取り組む課題 ::
- a) 自由葬の文章について、次の(i)〜(iii)が内容と合うかどうかを「はい」か「いいえ」で答え、判断の決め手となる語句を文章から一字一句違えずに引け。(i) N様は自宅で亡くなった。(ii) 葬儀にはお坊さんを呼んだ。(iii) 葬儀の会場には祭壇を作った。
- b) 自由葬の文章のうち、「弊社にご依頼いただいたのは、」で始まり「儀にしましょうと話しました。」で終わる部分を、そのまま書き写せ。

提示文 ::
+ + + +

お亡くなりになられたと、N様の奥様から連絡が入り、「ご自宅ですか」とお聞きしたら
「そうです、自宅で先程亡くなりました」と。
良かった、ご希望通りご自宅でご家族に見守られて逝けたんだ。
私はすぐにドライアイスを持ってご自宅に向かいました。
奥様とご子息様、お嬢様、ご子息様とこの日に入籍をされた奥様、家族みんながいらっしゃいました。
とても優しくて温かいご家族様、N様はここで最期を迎える事が出来た事に私は安堵致しました。
弊社にご依頼いただいたのは、N様が生前に担当者から弊社のパンフレットをもらい、隠して置いていたそうです。
N様は、エンディングノートを書いていて、
「葬儀は少人数で質素にして欲しい」
としっかり希望がおありでした。
ご家族とお話しして、お坊さんとかも呼ばずに、大切な人を呼んで、みんなで温かく見送るご葬儀にしましょうと話しました。
ただ質素にするのではなく、豪華に大袈裟にやるのではなく、儀式でもなく、皆様が集まって、お見送りの時間をみんなで故人様とお話ししながらお別れをする、そんな自由葬をご提案させていただきました。
ドライアイスを取り替えに、故人様の状態を確認しに、又、ご家族が寂しくないようにと、毎日通っておりました。
そのうち、ご家族皆様から笑顔が出てくるようになり、笑ってもいいんですねと奥様がおっしゃっていて、そうです、故人様は、悲しむよりみんなにいつも通り笑顔でいて欲しいと思っているはずです。
そんなお話をしながら、隣の部屋にいる故人様には声が聞こえていて、きっと一緒に笑ってくれていた気がしております。
奥様は音楽の教師であり、照れながら、音楽は大好きだしこだわりがあるんです、なんておっしゃっていたので一緒に音楽を聴きながら、曲にあった演奏のものを選んで、献奏は、ご夫婦が好きだった、中島みゆきの「時代」にして、後はこれとこれと、、、と決めていきました。
ご葬儀の当日は、故人様をみんなで囲むカタチのレイアウトを作り、大袈裟にはしなくないので祭壇も作らず、花はあちこちに飾り、思い出コーナーには写真や故人様の書かれた書物や研究の実績等をたくさん飾らせていただきました。
「大袈裟って怒られないかな」
と奥様。
いえいえ、きっと喜んでおります。と私。
そして式の1時間は、大切な人達と故人様を囲んでたくさんお話をして時間が足りない位でした。

+ + + +

出典の抜粋 ::
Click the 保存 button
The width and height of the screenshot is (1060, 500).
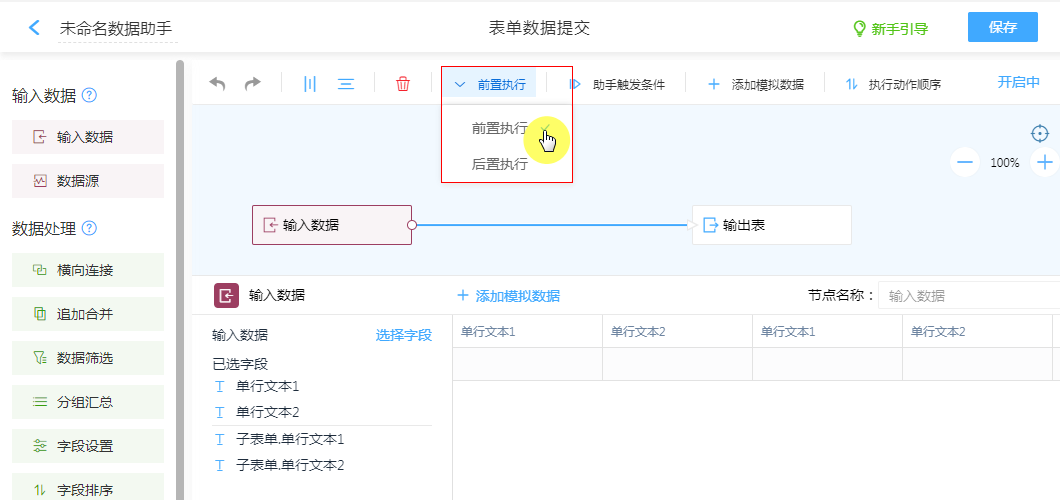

+ + + +

本演習の解答 ::
- a)
(i) はい。「自宅で先程亡くなりました」
(ii) いいえ。「お坊さんとかも呼ばずに」
(iii) いいえ。「祭壇も作らず」

- b)
弊社にご依頼いただいたのは、N様が生前に担当者から弊社のパンフレットをもらい、隠して置いていたそうです。
N様は、エンディングノートを書いていて、
「葬儀は少人数で質素にして欲しい」
としっかり希望がおありでした。
ご家族とお話しして、お坊さんとかも呼ばずに、大切な人を呼んで、みんなで温かく見送るご葬儀にしましょうと話しました。